Added an options class

public class SupplierProcessorFactoryOptions
{
    public Dictionary<string,string> SupplierMapping{ get; set; }
}

Then using IServiceCollection.Configure<T>() bound the SupplierProcessorFactoryOptions to the config file’

services.Configure<SupplierProcessorFactoryOptions
>(options => configuration.GetSection("OrderChecker:ImplementationConfig")
.Bind(options));

Taking it on home

Since we now have all our configuration set up and instances registered how can we replace our switch statement. Since we have a dictionary with our class names, we need to get a dictionary with our types. What better way than using similar reflection to when we registered all our instances.

_typeDict = AppDomain.CurrentDomain.GetAssemblies()
                     .SelectMany(x => x.GetTypes())
                     .Where(x => typeof(ICarrierImgDownloader).IsAssignableFrom(x) && !x.IsInterface && !x.IsAbstract)
                     .ToDictionary(x => x.Name,
                                        x => x);

With all the various pieces of information put together its time to get our types. This isn’t the greatest feeling since its still has a bit of service locator to it, but at least its only in one place and I could inject a different instance of the SupplierProcessorFactory if I wanted to (great for testing).

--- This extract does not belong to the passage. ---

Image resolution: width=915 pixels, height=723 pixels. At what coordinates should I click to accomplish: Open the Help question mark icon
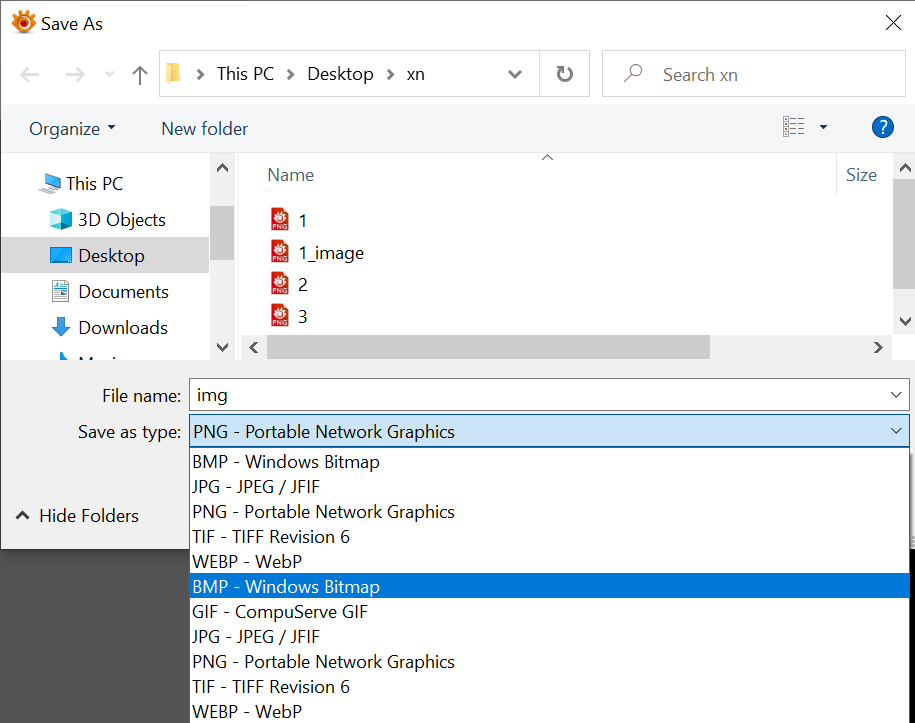pos(882,127)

To put it all together, here is the full SupplierProcessorFactory

public class SupplierProcessorFactory: ISupplierProcessorFactory
{

    private readonly IServiceProvider                  _serviceProvider;
    private readonly ILogger<SupplierProcessorFactory> _logger;
    private readonly SupplierProcessorFactoryOptions   _options;
    private readonly Dictionary<string, Type>          _typeDict;


    public SupplierProcessorFactory(IServiceProvider                          serviceProvider,
                                    ILogger<SupplierProcessorFactory>         logger,
                                    IOptions<SupplierProcessorFactoryOptions> options)
    {
        _serviceProvider = serviceProvider;
        _logger          = logger;
        _options         = options.Value;

        _typeDict = AppDomain.CurrentDomain
                             .GetAssemblies()
                             .SelectMany(x => x.GetTypes())
                             .Where(x => typeof(ISupplierProcessor).IsAssignableFrom(x) &&
                                         !x.IsInterface &&
                                         !x.IsAbstract))
                             .ToDictionary(x => x.Name,
                                                x => x);
    }

    public ISupplierProcessor GetSupplierProcessor(string suplierId)
    {
        if (_options.CarrierIdDownloaderMapping.TryGetValue(suplierId,
                                                            out var processor))
        {
            if (_typeDict.TryGetValue(processor,
                                      out var type))
            {
                return (ISupplierProcessor ) _serviceProvider.GetService(type);
            }

        }
        return null;
    }
}

But did you stop to think if you should

When I first started this I began to wonder if I really needed all this. The answer is yes. It allows my non technical support staff to quickly add new suppliers if they are using systems that we have already interfaced with. There are only a finite number of back end systems and the popular ones are used by quite a few companies. Now that this is all set up, I don’t have to push a code release just to support a new supplier. If we ever get to the point we need to build a UI for supplier onboarding then even completely non technical users can add suppliers with out any IT intervention for the most part.

Always remember, Programmers are the most productive lazy people on the planet.